Task objective:
Taking the line that contains "Viewport: 822px width, 377px" as the start and the last line of the data as the end, repeat exactly every line in that span, but no pictures.

Dataset content START

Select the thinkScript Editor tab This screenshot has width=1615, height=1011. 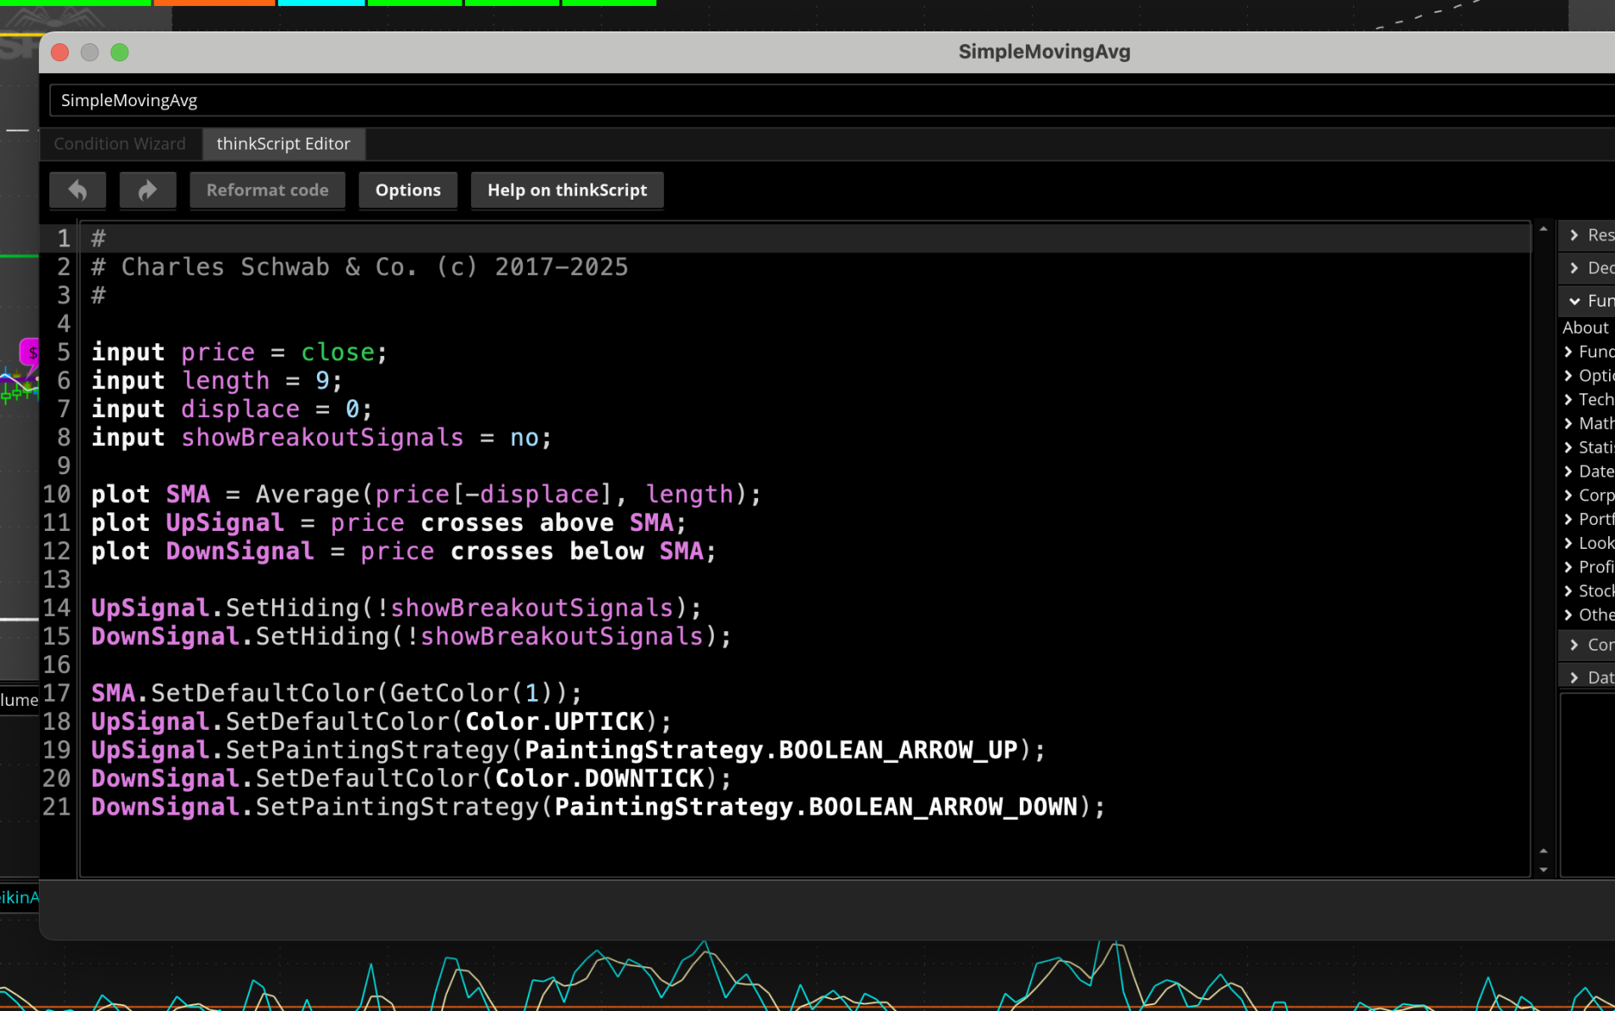click(x=283, y=144)
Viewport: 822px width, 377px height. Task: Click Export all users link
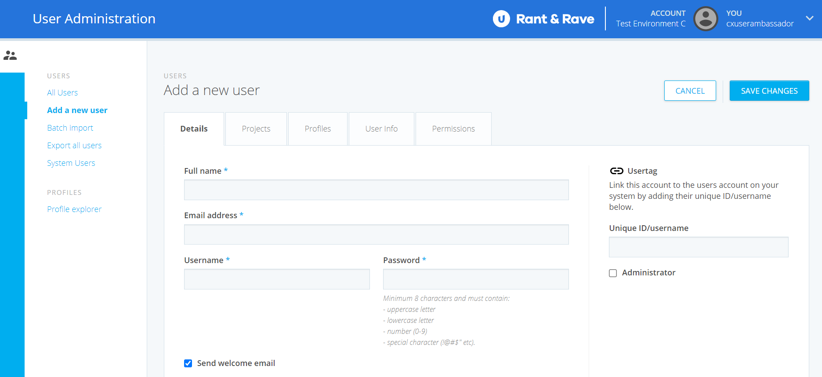coord(74,146)
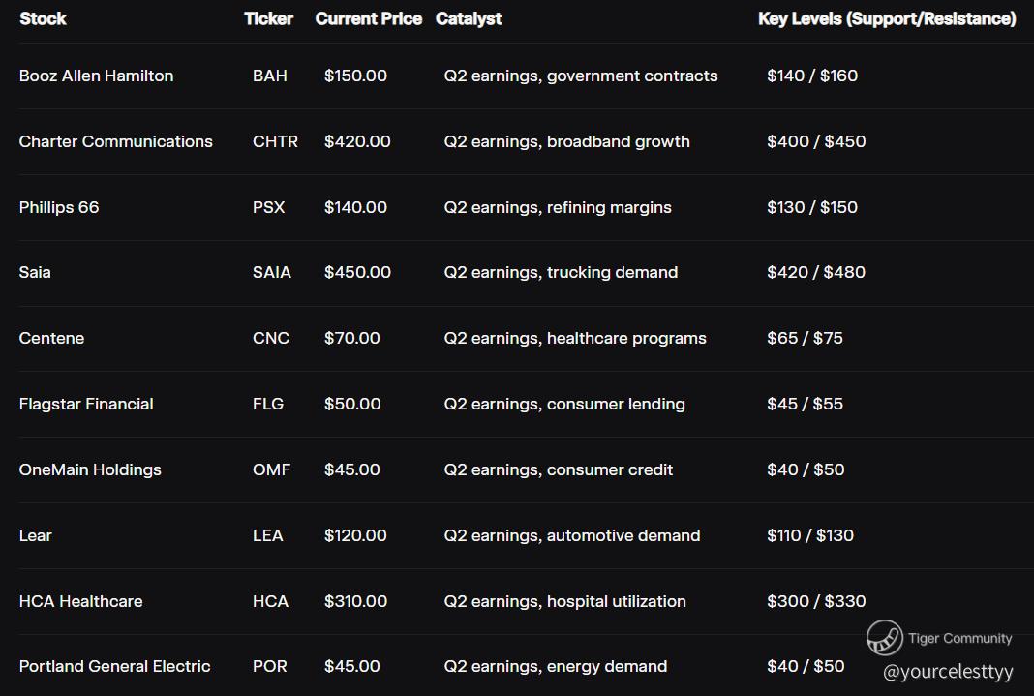Select the Booz Allen Hamilton stock name
Viewport: 1034px width, 696px height.
[x=96, y=76]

Dataset content END

Your solution:
Viewport: 822px width, 377px height. Task: Click Export all users link
coord(74,146)
Select the Booz Allen Hamilton stock name
Viewport: 1034px width, 696px height.
[x=96, y=76]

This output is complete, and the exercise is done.